From William Lane Craig in his book “Atonement”:

During the first half of the twentieth century, under the influence of social scientists, retributive theories of justice were frowned upon in favor of consequentialist theories. Fortunately, there has been, over the last half-century or so, a renaissance of theories of retributive justice, accompanied by a fading of consequentialist theories, so that we need not be distracted by the need to justify a retributive theory of justice. ~~ William Lane Craig, The Atonement pp. 68-69

For the LORD will vindicate his people and have compassion on his servants. ~~ Psalms 135:14

now, will not God bring about justice for His elect who cry to Him day and night, and will He delay long over them? ~~ Luke 18:7

Say to those who have an anxious heart, “Be strong; fear not! Behold, your God will come with vengeance, with the recompense of God. He will come and save you.” ~~ Isaiah 35:4

Uprooting Anxiety And Sin With Faith

Fear and anxiety and worry are about the future. When I’m worried about the future I’m in my mind or ego. In the past this fear of being harmed or plotted against by others has caused me to drink and do drugs. Alcohol released my fears where I could communicate and talk with others but the next day I would feel more fear and shame. Shyness turned into social phobia and social phobia turned into paranoia. I have found that this fear is uprooted by having faith in God. Such a faith secures the future and gives one hope. Hope pushes the desires that lead to sin out of the heart as one relies on God like Christ did. It’s by the joy set before us. Not only does it push desires out of the heart but it brings strong desires to the heart as one is thrown into the current of love. It’s faith - hope - love. It’s faith working itself out through love. The joy of faith. In the Bible faith produces obedience. The power to love is the confidence that God will take care of my future. It’s the obedience of faith as one trusts and relies on God like Jesus did. It’s faith working itself out through love.Christ’s atoning death secures the future with his blood bought promises. Example:

God says: Vengeance is Mine I will Repay

When my faith is in God the desires for sin is pushed out of the heart. I let go and let God handle it. Rather I love the enemy just like Christ did. Another example:

God works all things together for good for those that love Him.
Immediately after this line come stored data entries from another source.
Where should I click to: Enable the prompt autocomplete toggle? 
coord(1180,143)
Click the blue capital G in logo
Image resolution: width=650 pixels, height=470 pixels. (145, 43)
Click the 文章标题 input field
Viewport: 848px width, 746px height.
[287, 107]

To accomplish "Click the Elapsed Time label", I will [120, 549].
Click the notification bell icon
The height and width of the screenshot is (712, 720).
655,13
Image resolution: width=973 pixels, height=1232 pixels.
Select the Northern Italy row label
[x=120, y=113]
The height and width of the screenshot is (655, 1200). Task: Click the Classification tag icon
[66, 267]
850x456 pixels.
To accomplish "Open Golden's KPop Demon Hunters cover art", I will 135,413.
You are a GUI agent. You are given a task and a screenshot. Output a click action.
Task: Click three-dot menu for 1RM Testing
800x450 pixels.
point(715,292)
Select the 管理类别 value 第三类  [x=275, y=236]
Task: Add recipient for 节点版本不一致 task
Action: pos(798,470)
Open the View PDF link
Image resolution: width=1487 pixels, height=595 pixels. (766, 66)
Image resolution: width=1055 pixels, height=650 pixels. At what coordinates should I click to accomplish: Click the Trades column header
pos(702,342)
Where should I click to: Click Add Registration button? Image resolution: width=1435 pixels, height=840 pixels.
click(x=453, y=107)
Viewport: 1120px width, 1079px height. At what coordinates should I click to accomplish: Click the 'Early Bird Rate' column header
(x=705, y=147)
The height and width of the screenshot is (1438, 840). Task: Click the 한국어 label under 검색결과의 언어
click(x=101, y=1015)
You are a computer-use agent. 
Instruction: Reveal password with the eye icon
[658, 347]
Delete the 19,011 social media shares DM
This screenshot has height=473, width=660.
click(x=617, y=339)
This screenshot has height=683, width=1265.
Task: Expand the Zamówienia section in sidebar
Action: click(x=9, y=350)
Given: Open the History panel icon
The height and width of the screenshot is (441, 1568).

I place my faith in God and Christ as it gives me hope.

Dealing with shame:

If we confess our sins He will forgive us and cleanse us from all unrighteousness.

My faith is in God. Indeed. when facing shame that comes from the rejection, and ridicule of others I trust God when He promises to one day vindicate His children. Oh the glory that awaits those who are despised and rejected by others misplaced shaming. It’s faith working itself out through love. When my future is in the hands of an all powerful and loving God who promises to work out all my circumstances for good, anxiety is broken as the heart opens up to love. The desires that lead to sin are pushed out of my heart as God infuses me and covers me with His righteousness.